— TEXTAUSZUG —
◇ ◇ ◇ ◇ ◇

In Colíder, der nächstgelegenen Stadt, hatte ein Häuptling vom Stamm der Kayapó, zugleich Chef der Indianerbehörde, vom Besuch aus dem Dschungel gehört. Er organisierte Medikamente gegen Grippe und Malaria, verhängte eine Zugangssperre über das Reservat und machte sich auf den Weg ins Dorf. Aber er kam zu spät: Nach zwei Tagen waren die Metyktire wieder im Wald verschwunden.
Der Kontakt mit der Außenwelt ist für die Indianer gefährlich: "Das kann der Anfang vom Ende sein", sagt Bangert. Und Gerd-Dieter Burchard vom Tropeninstitut in Hamburg bestätigt: "Eingeschleppte Krankheiten wären ein Riesenproblem. Gefährlich sind vor allem Masern und Tuberkulose." Die britische Indianer-Aktivistin Watson wirbt deswegen mit eindringlichen Worten für eine Kontaktsperre: "Es gibt Beispiele, wo 50 Prozent eines Stammes innerhalb eines Jahres nach dem ersten Kontakt gestorben sind."
Wie ließen sich solche Probleme beheben? "Einen realistischen Weg gibt es nicht", sagt Tropenmediziner Burchard. Zwar könne man in gut vorbereiteten Missionen zunächst den Gesundheitszustand der Indianer untersuchen, dann könne man gezielt impfen, aber auch dieses Vorgehen biete keinen vollständigen Schutz.
Bedrückende Erfahrungen bei den Yanomami
Beispielhaft für das Scheitern eines Kontakts mit der Außenwelt sind die Erfahrungen der Yanomami. Dieses Indianervolk mit etwa 25.000 Mitgliedern lebt am Oberlauf des Orinoco, im Grenzgebiet zwischen Brasilien und Venezuela. Die Yanomami traten erstmals Mitte des 20. Jahrhunderts in Kontakt mit Weißen.

◇ ◇ ◇ ◇ ◇

— DATENSÄTZE —
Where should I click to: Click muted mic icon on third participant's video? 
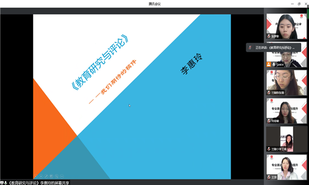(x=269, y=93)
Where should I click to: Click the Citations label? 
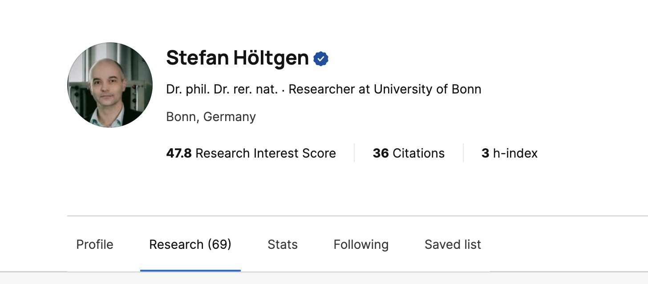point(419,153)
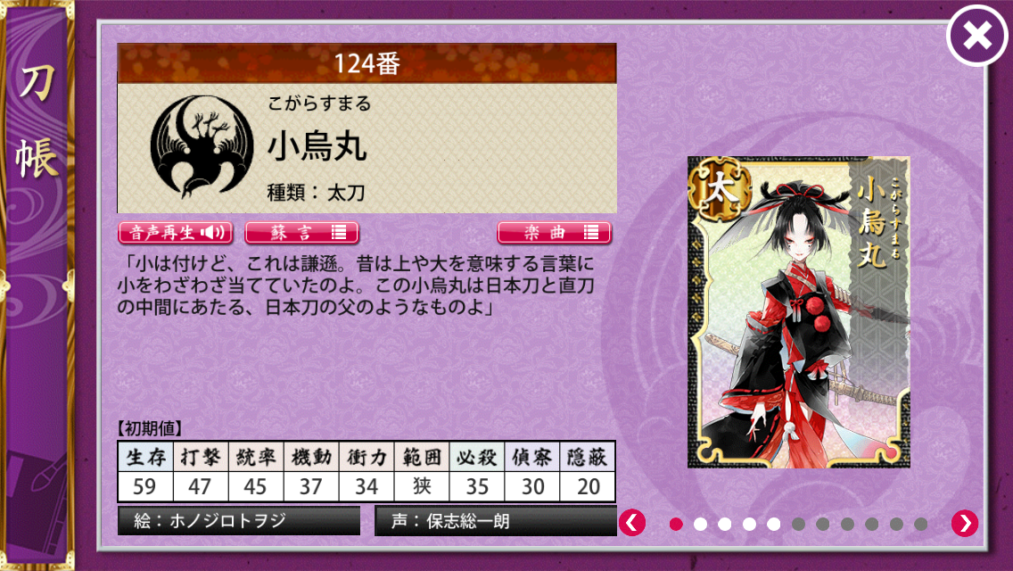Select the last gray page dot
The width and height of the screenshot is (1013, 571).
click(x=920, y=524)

◇ ◇ ◇ ◇ ◇

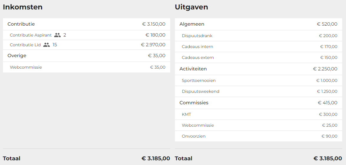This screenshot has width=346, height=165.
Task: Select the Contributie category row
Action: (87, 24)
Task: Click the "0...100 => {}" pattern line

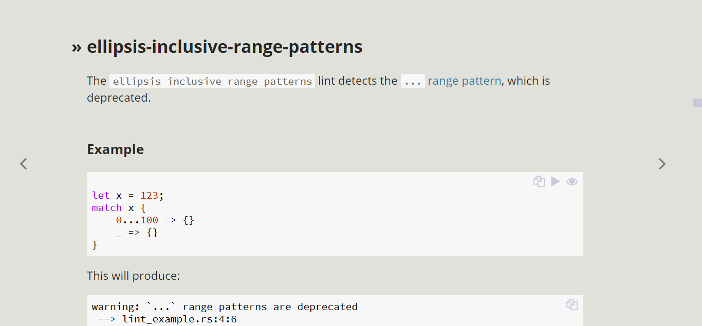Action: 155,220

◇ ◇ ◇ ◇ ◇

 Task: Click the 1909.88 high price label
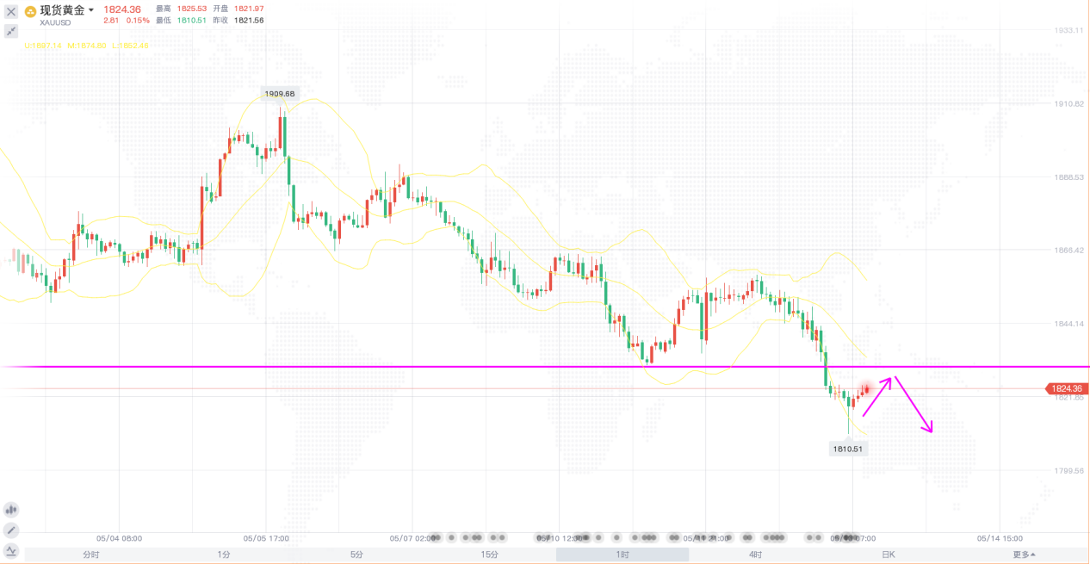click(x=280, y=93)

◇ ◇ ◇ ◇ ◇

— AUFGABE —
Übertrage diesen Satz aus dem Textauszug über Indianervölker in Brasilien ins Englische: „Die Yanomami traten erstmals Mitte des 20. Jahrhunderts in Kontakt mit Weißen.“

— ANTWORT —
The Yanomami first came into contact with white people in the middle of the 20th century.